China IPMT Alert: The discussion continues with Muji: OEM manufacturing, trademark use and infringement
18 November 2012
The Japanese company, Ryohin Keikaku Co., Ltd., is the holding company that operates the exclusive Muji stores seen internationally. Recently, the Supreme People’s Court ("SPC") upheld a Beijing Higher Court’s decision in an administrative litigation case and essentially rejected Muji's plea to recover its hijacked mark by adducing evidence of use of its mark in the context of OEM manufacturing products for export. The SPC held that evidence of such OEM use is not sufficient for the purposes of showing that a mark has been "used and achieved a certain amount of influence in China" as stipulated in Article 31 of the PRC Trademark Law. Article 31 states that "An application for registration of a trademark shall not be of such a nature as to infringe the existing earlier right of another person. An application shall not be made with intent to register a trademark which is used by another person and enjoys certain reputation". Muji was seeking to recover its hijacked mark on this basis.
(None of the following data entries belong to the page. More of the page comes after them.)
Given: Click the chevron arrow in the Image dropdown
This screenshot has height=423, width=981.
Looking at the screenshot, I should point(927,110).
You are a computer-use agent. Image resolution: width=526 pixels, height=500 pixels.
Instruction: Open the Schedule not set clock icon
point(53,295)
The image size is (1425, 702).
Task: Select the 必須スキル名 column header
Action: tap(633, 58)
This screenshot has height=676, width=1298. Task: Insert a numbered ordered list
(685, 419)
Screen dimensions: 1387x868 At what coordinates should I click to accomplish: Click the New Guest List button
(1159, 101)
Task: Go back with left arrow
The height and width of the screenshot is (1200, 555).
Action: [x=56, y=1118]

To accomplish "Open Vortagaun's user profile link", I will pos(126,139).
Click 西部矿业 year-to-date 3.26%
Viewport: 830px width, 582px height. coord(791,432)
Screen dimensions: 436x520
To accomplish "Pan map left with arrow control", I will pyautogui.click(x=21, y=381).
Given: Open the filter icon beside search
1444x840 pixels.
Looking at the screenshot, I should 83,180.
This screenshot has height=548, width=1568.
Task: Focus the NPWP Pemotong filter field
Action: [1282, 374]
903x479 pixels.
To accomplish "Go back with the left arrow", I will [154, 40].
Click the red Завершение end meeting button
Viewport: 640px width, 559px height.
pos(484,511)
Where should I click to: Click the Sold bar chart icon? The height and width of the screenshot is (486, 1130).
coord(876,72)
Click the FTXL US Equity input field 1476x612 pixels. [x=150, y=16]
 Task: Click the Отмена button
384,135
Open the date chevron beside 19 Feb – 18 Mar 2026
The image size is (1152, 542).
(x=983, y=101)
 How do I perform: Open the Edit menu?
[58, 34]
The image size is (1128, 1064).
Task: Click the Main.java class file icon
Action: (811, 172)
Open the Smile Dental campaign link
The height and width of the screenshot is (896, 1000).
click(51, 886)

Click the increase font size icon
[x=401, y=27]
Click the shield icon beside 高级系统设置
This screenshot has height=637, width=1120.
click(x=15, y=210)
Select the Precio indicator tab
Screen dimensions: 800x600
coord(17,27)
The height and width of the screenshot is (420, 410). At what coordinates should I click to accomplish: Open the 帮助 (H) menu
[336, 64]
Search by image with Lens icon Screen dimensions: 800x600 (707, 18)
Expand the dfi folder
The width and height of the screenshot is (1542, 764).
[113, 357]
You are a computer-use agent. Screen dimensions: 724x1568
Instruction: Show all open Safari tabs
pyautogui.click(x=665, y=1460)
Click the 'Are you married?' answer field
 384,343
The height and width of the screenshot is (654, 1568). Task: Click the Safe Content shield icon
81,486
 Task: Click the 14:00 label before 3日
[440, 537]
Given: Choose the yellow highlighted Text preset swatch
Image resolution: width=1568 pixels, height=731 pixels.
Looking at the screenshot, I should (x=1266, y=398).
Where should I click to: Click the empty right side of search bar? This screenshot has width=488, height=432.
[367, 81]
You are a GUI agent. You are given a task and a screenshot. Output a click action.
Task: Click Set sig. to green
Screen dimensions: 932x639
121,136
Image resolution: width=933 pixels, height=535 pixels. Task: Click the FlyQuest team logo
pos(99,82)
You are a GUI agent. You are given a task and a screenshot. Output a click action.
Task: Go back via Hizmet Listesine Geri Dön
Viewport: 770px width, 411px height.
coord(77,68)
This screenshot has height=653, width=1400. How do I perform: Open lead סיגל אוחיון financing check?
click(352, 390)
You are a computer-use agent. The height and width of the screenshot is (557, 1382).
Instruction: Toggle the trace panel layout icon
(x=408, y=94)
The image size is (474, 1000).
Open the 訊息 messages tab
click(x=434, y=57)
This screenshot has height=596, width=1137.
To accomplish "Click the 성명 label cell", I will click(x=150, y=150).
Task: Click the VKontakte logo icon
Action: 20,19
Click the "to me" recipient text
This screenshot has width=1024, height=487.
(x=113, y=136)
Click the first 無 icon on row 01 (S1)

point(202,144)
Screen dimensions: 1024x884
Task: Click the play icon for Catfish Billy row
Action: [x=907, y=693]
There has been some discussion whether this decision indicates that, for infringement actions, OEM manufacturing purely for export will likewise no longer be deemed as trademark "use", and hence no trademark infringement can be proven. In our view, a more reasonable interpretation would be to consider this as an interpretation only for the combined phrase: "has been used and achieved a certain amount of influence in China", and not for the interpretation of what constitutes trade mark use generally. The decision does not directly refer to the use of a mark in OEM manufacturing per se and does not comment on the other articles in the PRC Trademark Law that pertain to use. Also noteworthy is that the Muji case is a decision regarding an administrative review. It is not an infringement action per se and also is not a formal judicial interpretation, which influences its level of importance.